▶ _EXERCISE REQUIREMENTS_: Determine how many lines of the material hold the word "Select", and answer with the number only.

▶ _INFORMATION GIVEN_:
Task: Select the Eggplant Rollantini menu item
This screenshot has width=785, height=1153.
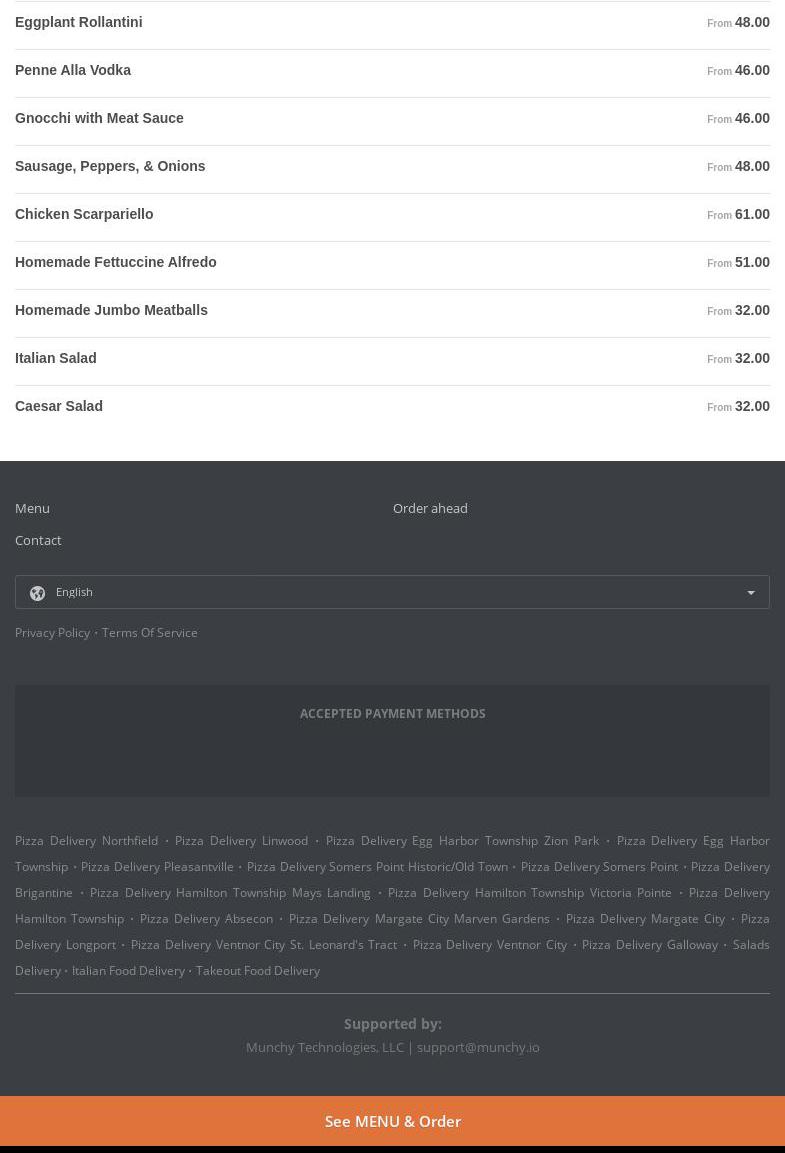Action: click(78, 22)
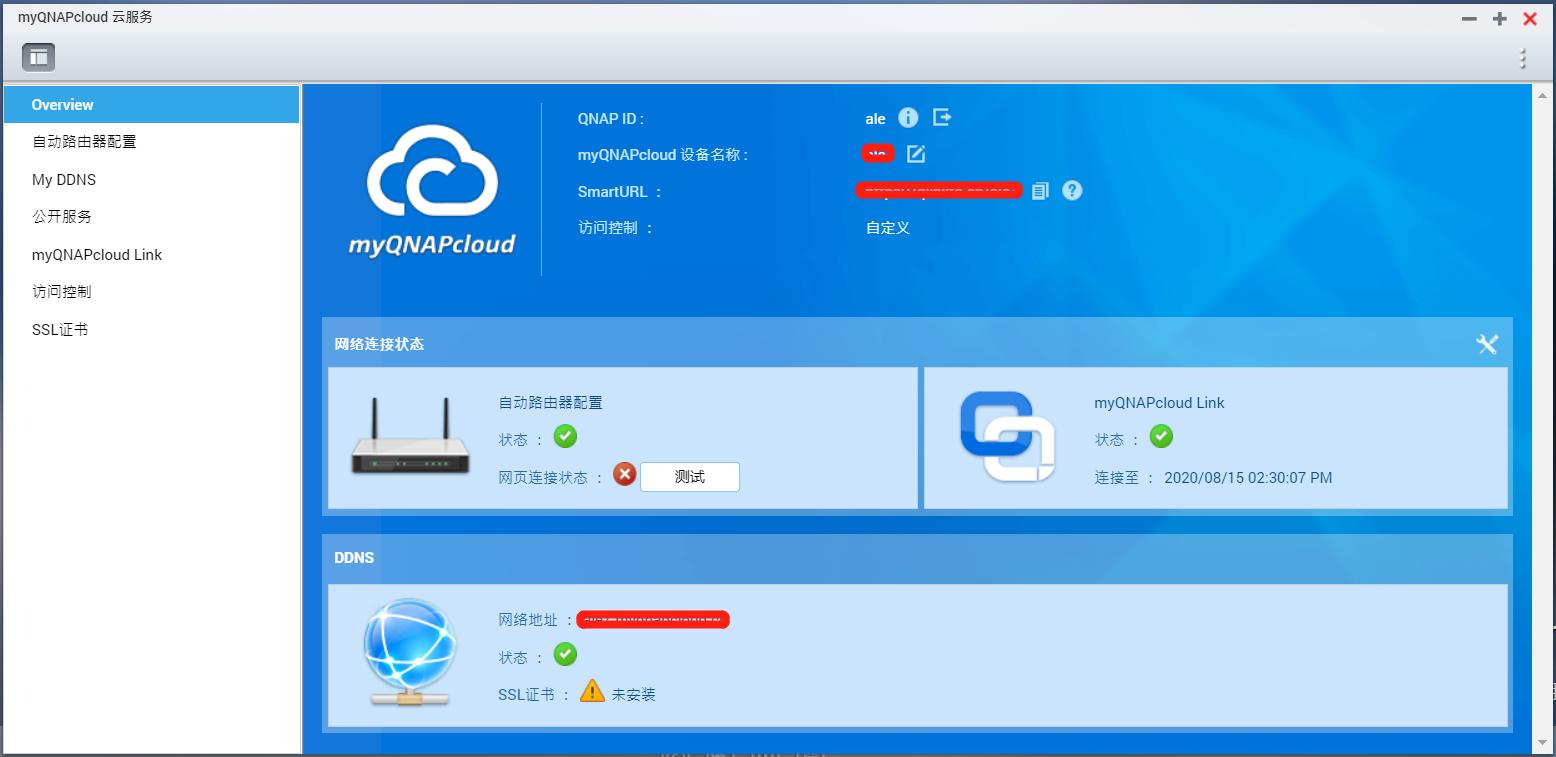
Task: Click the sign-out icon next to QNAP ID
Action: [941, 118]
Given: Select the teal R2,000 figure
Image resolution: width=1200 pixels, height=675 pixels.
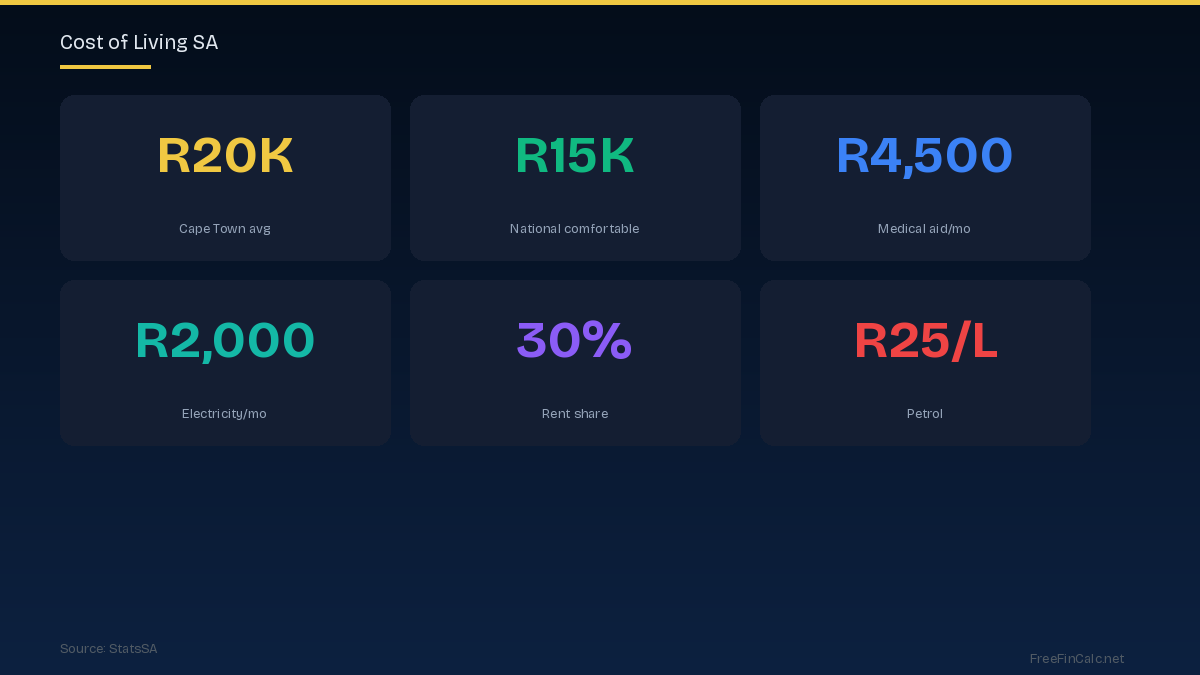Looking at the screenshot, I should pyautogui.click(x=225, y=341).
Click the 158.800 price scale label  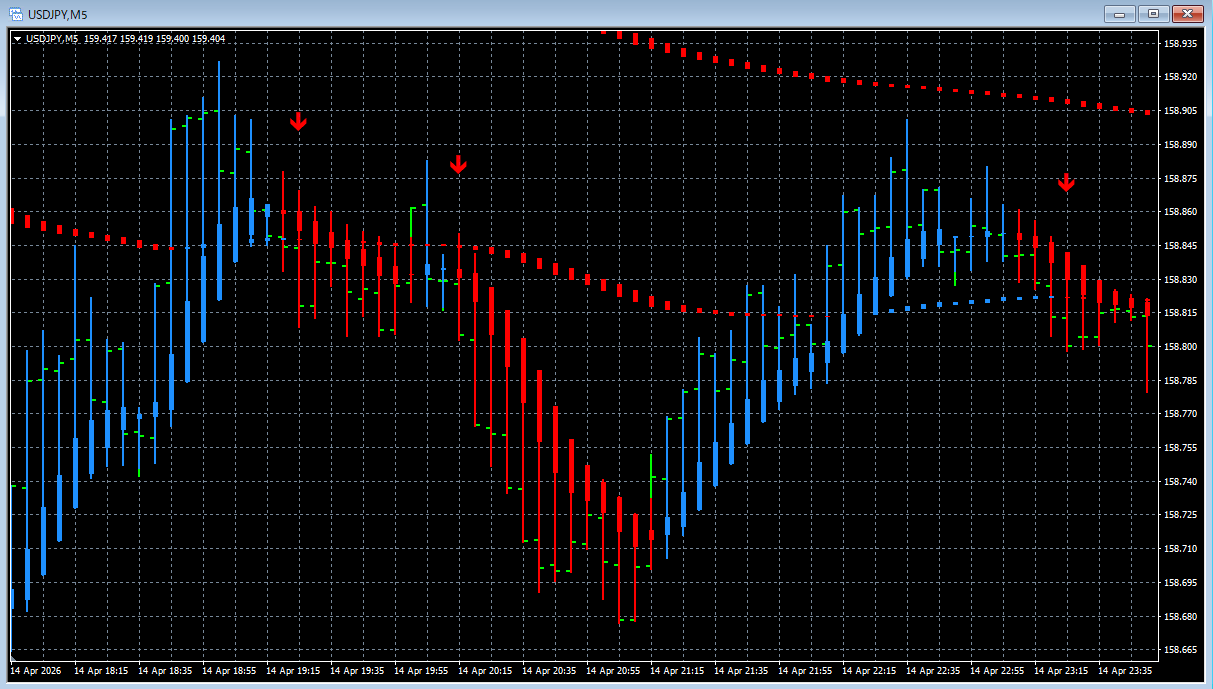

▶ _RESPONSE BOX_: 2